It hurts to say this as a Winnipeg Jets fan, but this season has hurt me and my fellow fans.
Let’s break down how this team is not a playoff contender, far from even making the playoffs and what they need to do if they want to win.
#1: Far Below Sub-Par Goaltending
For all those who were happy or content with seeing what Ondrej Pavelec could do with a big contract in his back pocket, I want to say one thing: “I told you so.”
When Pavelec was signed to his current five-year, $19.5 million contract (which is also backloaded at $4.25 million in 2015-16 and $4.75 million in 2016-17) I saw the writing on the wall and this is what it said: “We will get to the playoffs in after 2016-17.”
I’m baffled that True North in all its past endeavours to make their former tenants – the AHL’s Manitoba Moose – have failed to make sure that they have a solid goaltender between the pipes that is proven before they sign the big contract.

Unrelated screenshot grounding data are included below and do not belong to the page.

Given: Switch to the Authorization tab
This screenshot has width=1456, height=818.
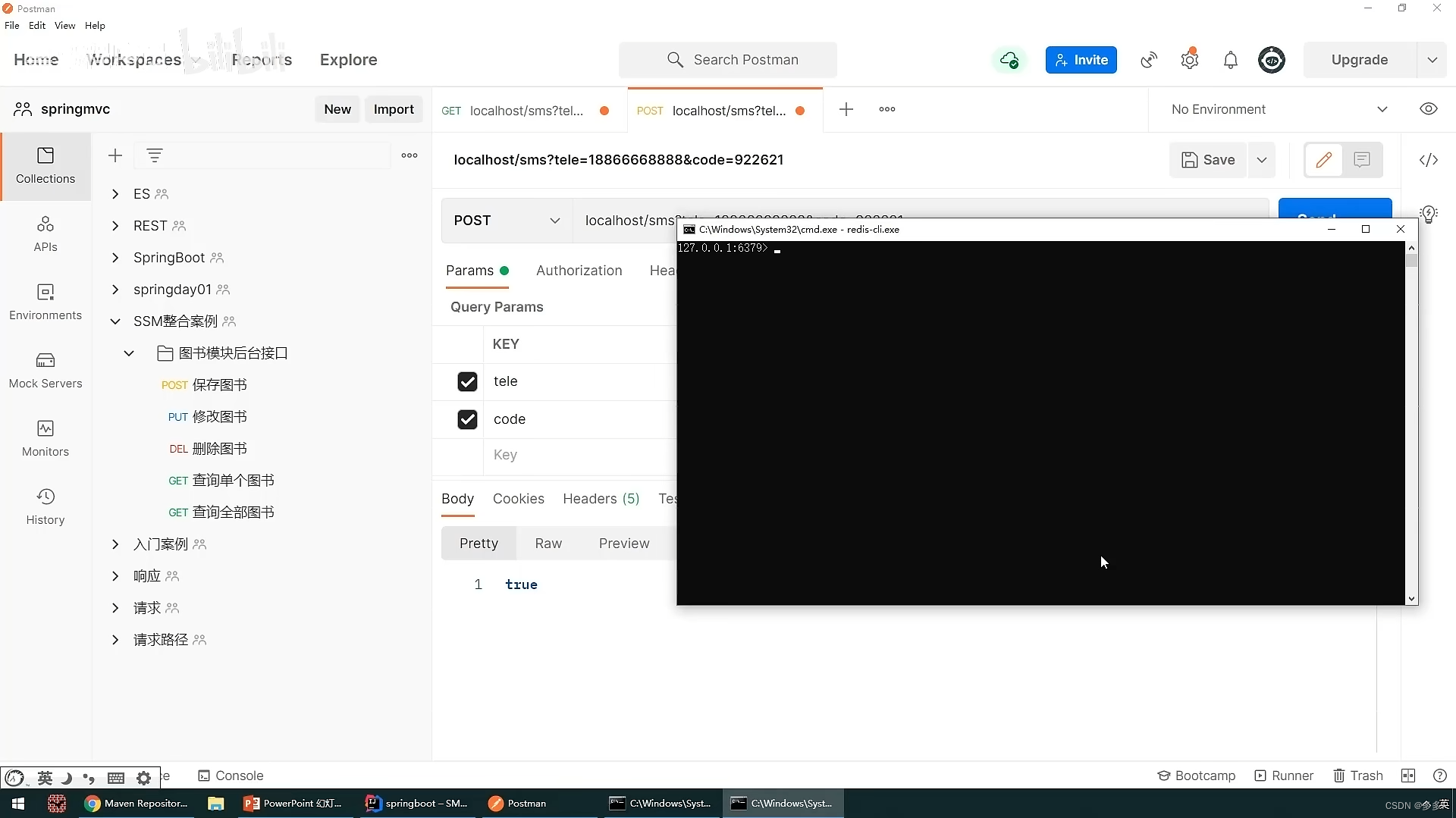Looking at the screenshot, I should coord(579,271).
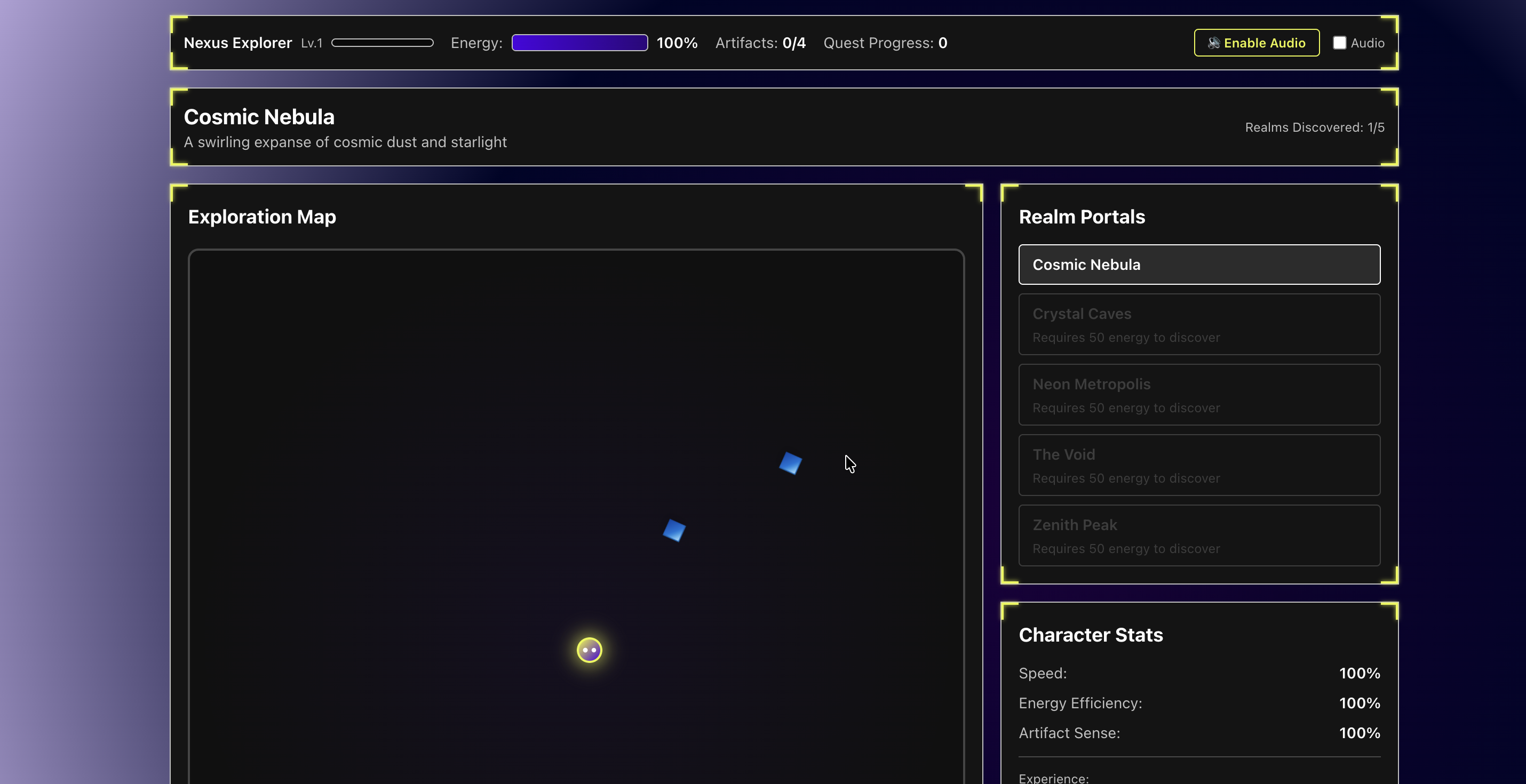Click the muted speaker icon on Enable Audio
The height and width of the screenshot is (784, 1526).
(x=1214, y=43)
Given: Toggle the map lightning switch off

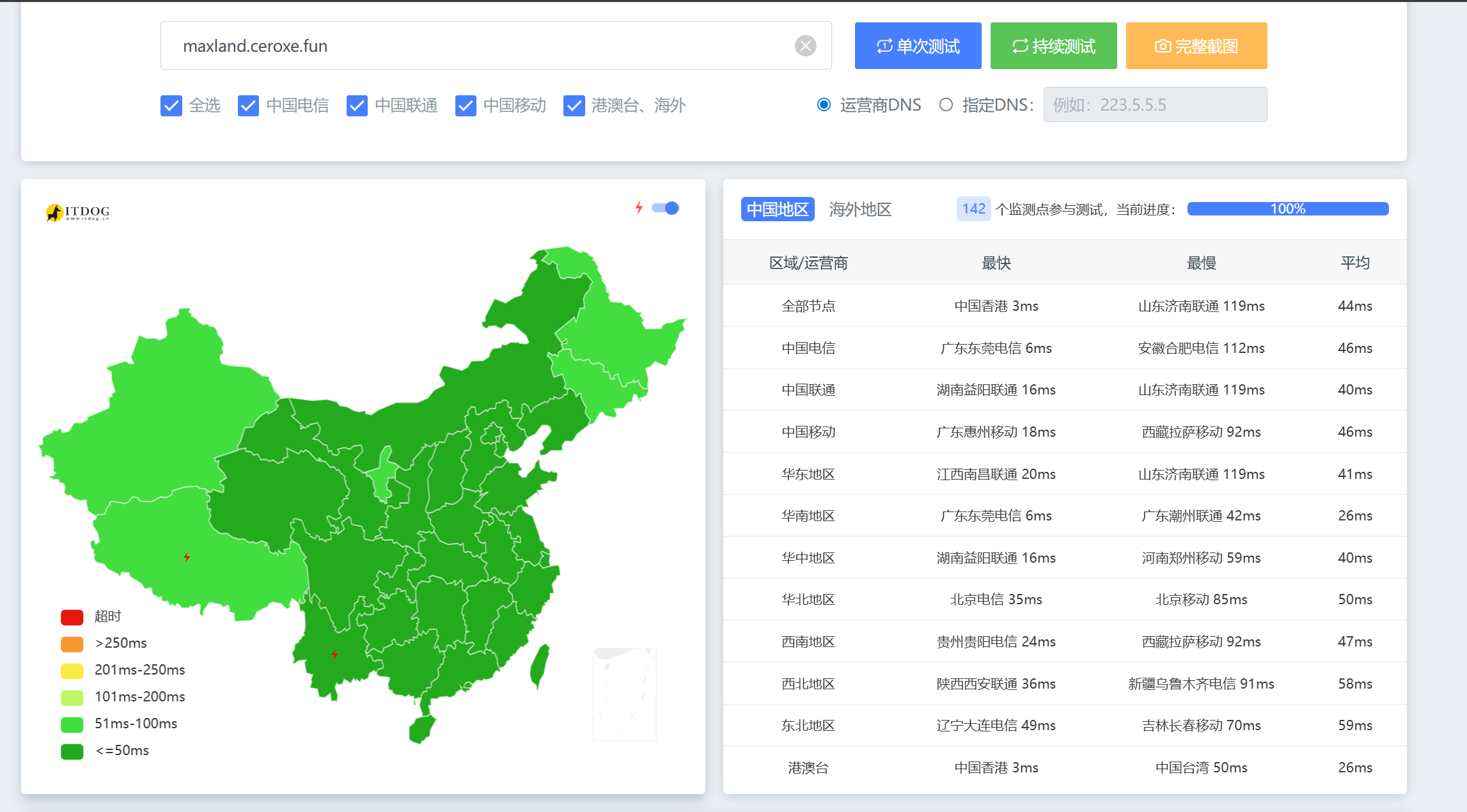Looking at the screenshot, I should pos(665,208).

Look at the Moose history and you will see good goalies throughout – Johan Hedberg, Manny Legacy, Alex Auld, Wade Flaherty, Drew MacIntyre, Cory Schneider, Eddie Lack – all who led the Moose to at least the playoffs (even if it was just the AHL or IHL).
I am not about to believe that True North after all the work they put into fifteen years of smart hockey management with the Moose are going to continue down this road with an unproven goaltender they signed to a long-term contract.
Let’s look at the numbers.
Pavelec has never posted a goals against better than 2.80 in Winnipeg – his 3.05 this season is horrendous – and has never posted more than one more win than loss in a season – his first in 2011-12.
The numbers are not even close to having earned a contract of the size he is on right now.
I understand the Jets have no other options really after inheriting the Atlanta Thrashers, but they seemed to be more concerned with winning with what they had (a non-playoff team) than trying to build their own team.
Contract buyout anyone? It may put the team a few years back, but then again Pavelec isn’t the only problem.
#2: Trade Evander Kane
Listening to former NHL GM Bill Watters talking to TSN 1290’s Rick Ralph last week, I was struck at how someone else from another market – another hockey mind aside from Winnipeg – wants to see Evander Kane do well, but thinks he should be shown the door if he isn’t going to show his true potential.
Fans in Winnipeg are getting fed up with the same old, same old with Kane.
Let me guess: He gets the puck, he streaks down the wing at blinding speed, the defenseman plays him perfectly to the outside and he shoots it at the side of the net or at the goalies pad which is kicked to the corner.
Again and again.
Watters stated that he was tired of telling people how good Evander Kane is – he wants to see it.
You and Jets nation wants to see it Bill.
He had 30 goals in his Winnipeg debut in 2011-12 (his best season by far) and has followed it up with a sub-par 17 goals in 48 games last season and now 17 more goals in 58 games this year.
At $4.5 million that is a disappointment.
If this continues, it will be at $6 million and a disaster up the same alley as Pavelec’s goaltending numbers.
#3: Ship Out Underachievers
I don’t know of any team in sports history that hasn’t just simply said goodbye to any players who weren’t performing at the level they needed them to to compete.
I was very sad when I saw that the Jets own Tobias Enstrom was ranked fourth in The Richest’s Top 10 Underachieving Players in the NHL.
Add to the list Devin Setoguchi, Kane, and Pavelec, mixed with the injury to the team’s lighting rod in rookie Mark Scheifele – who’s injury was the nail in the Jets season – and you don’t really have much of a team.
Names that always come up that need to be shipping include the three above and may also include Zach Bogosian, Dustin Byfuglien, and Enstrom.
#4: Coaching Staff Continue to Preach Accountability
If the Jets want to be a playoff team they need to act like one on and off the ice.
For that to happen they’ll need to morph out of this Atlanta attitude they are still apparently under.
If the management wants to have that accountability, stop signing large contracts to unproven players and start making these kids earn their minutes, example: Jacob Trouba and Mark Scheifele. These kids need some more support and leadership to show what accountability really is.
Don’t spoil these great players early because you are just going with the status quo in what you have.